■ Task directions
Give again the lines from the line with "Expand the hamburger navigation menu" to the last line of the records, exactly and in full. Do not carry over any pictures.

>>>>>

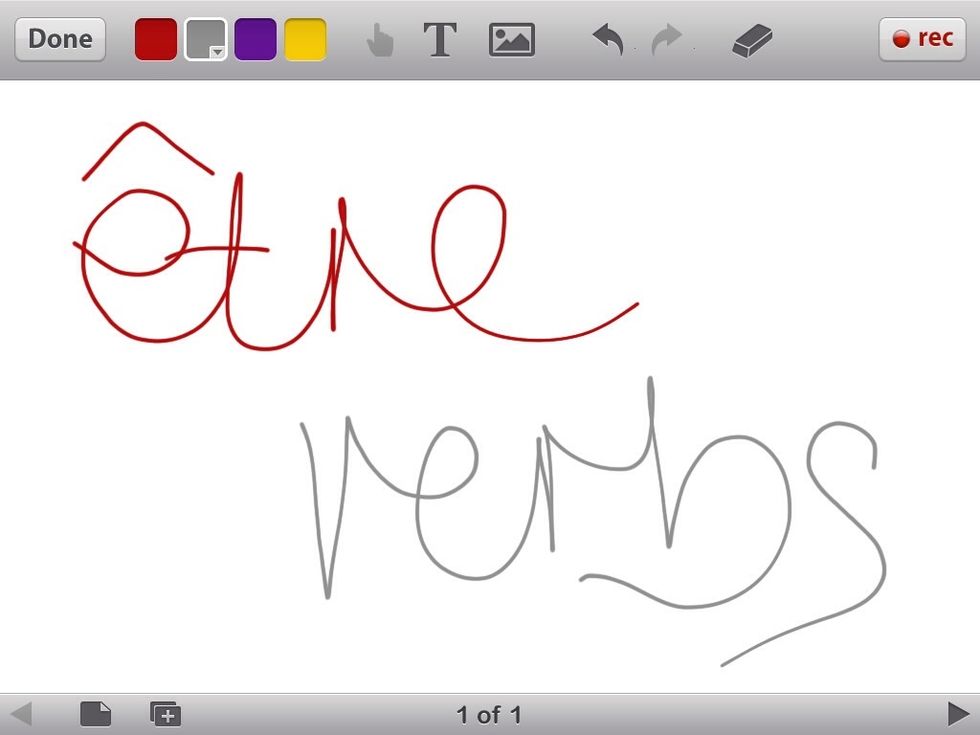980x735 pixels.
Task: Pick the red pen color
Action: 156,40
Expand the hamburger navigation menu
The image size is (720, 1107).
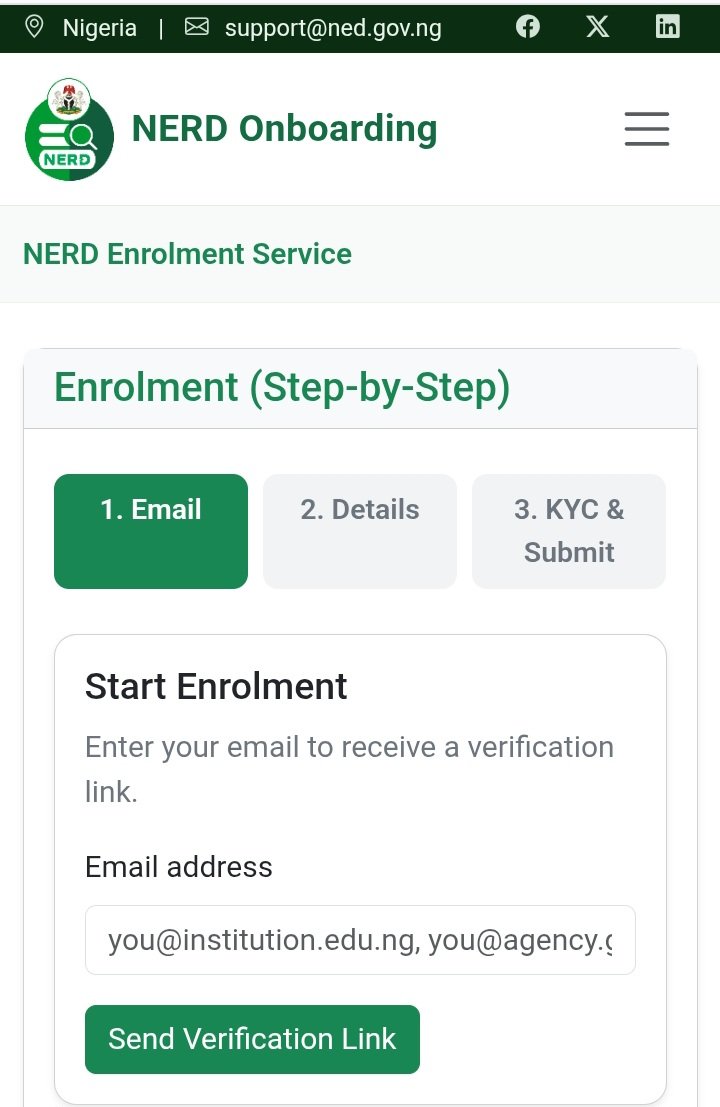pyautogui.click(x=646, y=130)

<<<<<

■ Worked solution
Expand the hamburger navigation menu
The image size is (720, 1107).
pyautogui.click(x=646, y=130)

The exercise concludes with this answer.